Saved entries:
━━━━━━

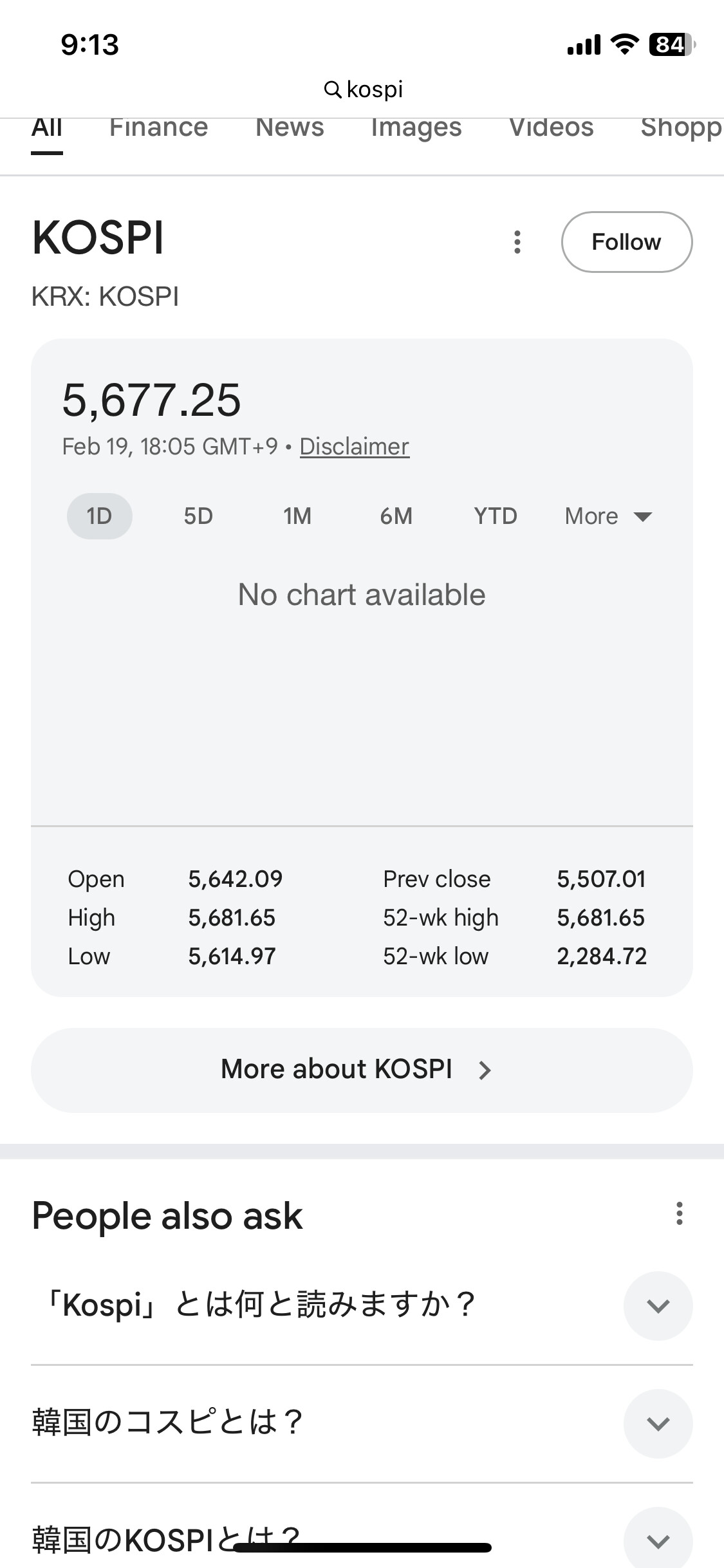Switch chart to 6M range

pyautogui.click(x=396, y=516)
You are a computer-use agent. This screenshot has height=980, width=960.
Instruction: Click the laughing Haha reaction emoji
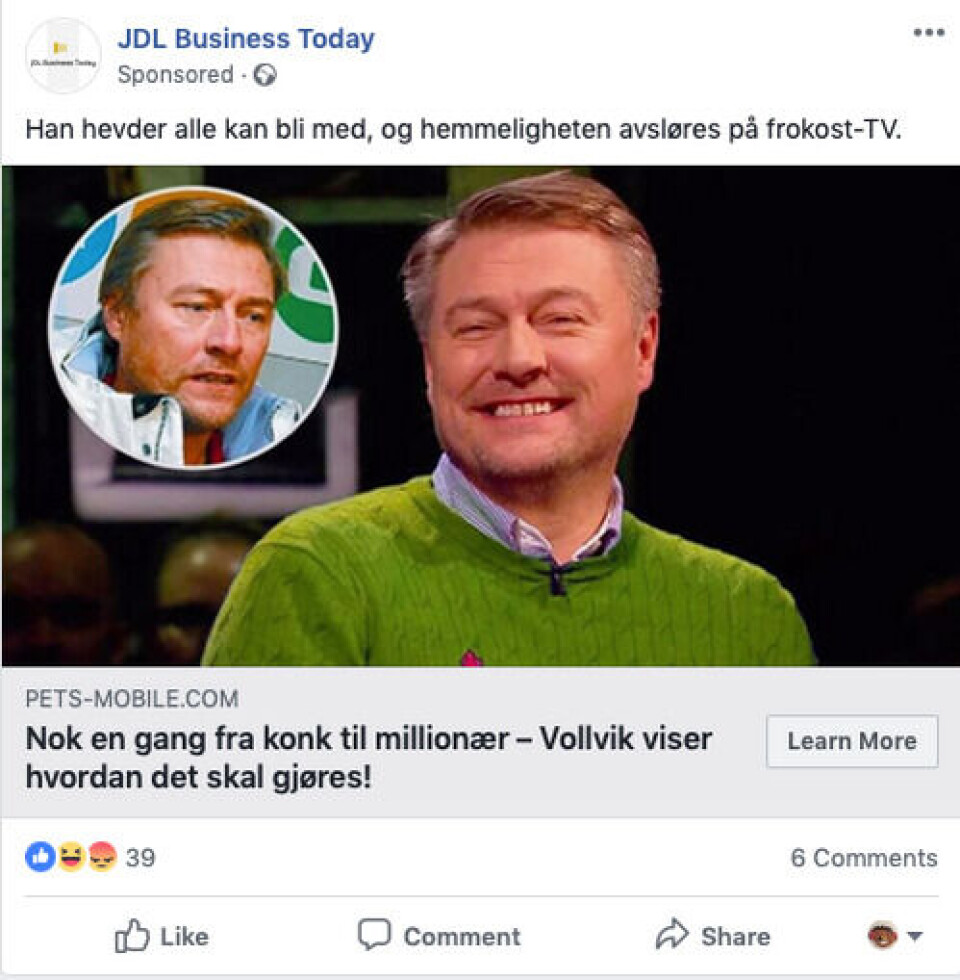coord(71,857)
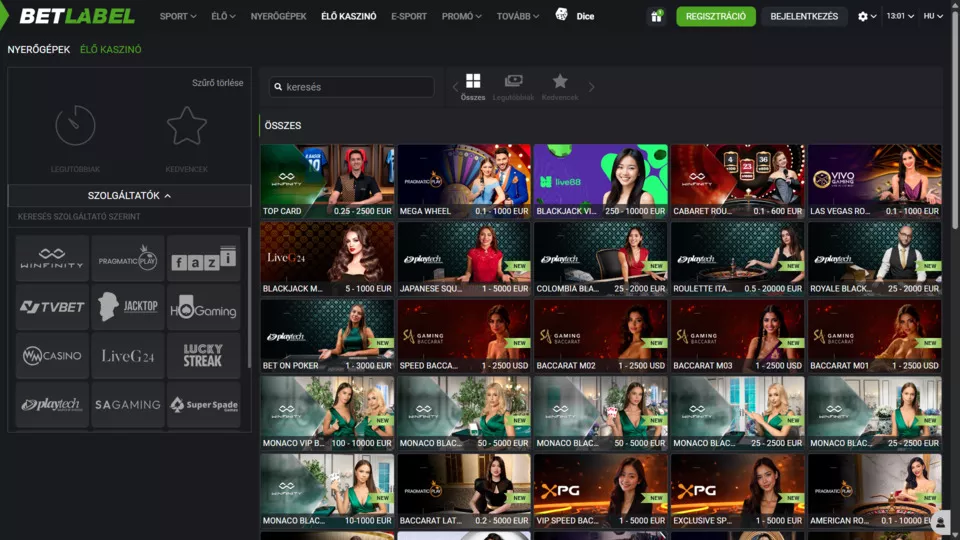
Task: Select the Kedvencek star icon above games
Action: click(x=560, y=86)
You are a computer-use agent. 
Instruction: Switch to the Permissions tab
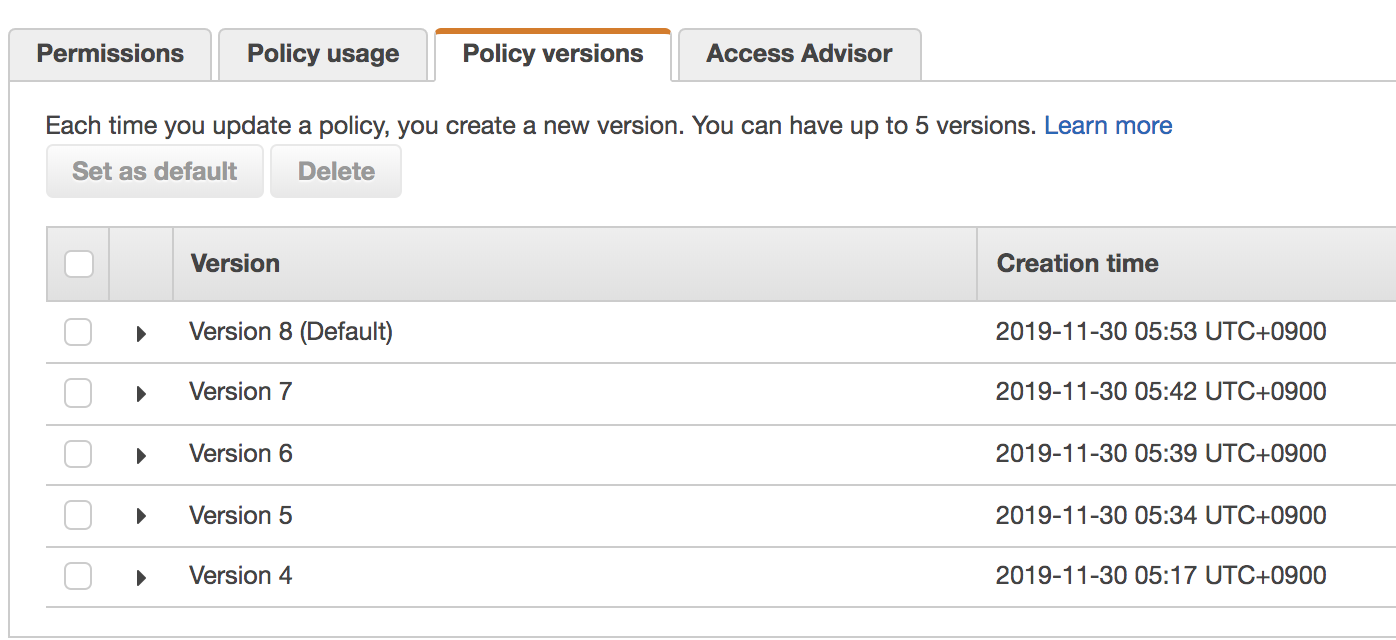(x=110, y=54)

━━━━━━

◆ **What to do**
Please set down the lines from the one with "You are a computer-use agent. This" to the end of the entries above, exactly as they are, and drop every picture.

◆ **Response area**
You are a computer-use agent. This screenshot has height=980, width=960.
Instruction: Click the laughing Haha reaction emoji
coord(71,857)
Task: Select the Kedvencek star icon above games
Action: click(x=560, y=86)
You are a computer-use agent. 
Instruction: Switch to the Permissions tab
(x=110, y=54)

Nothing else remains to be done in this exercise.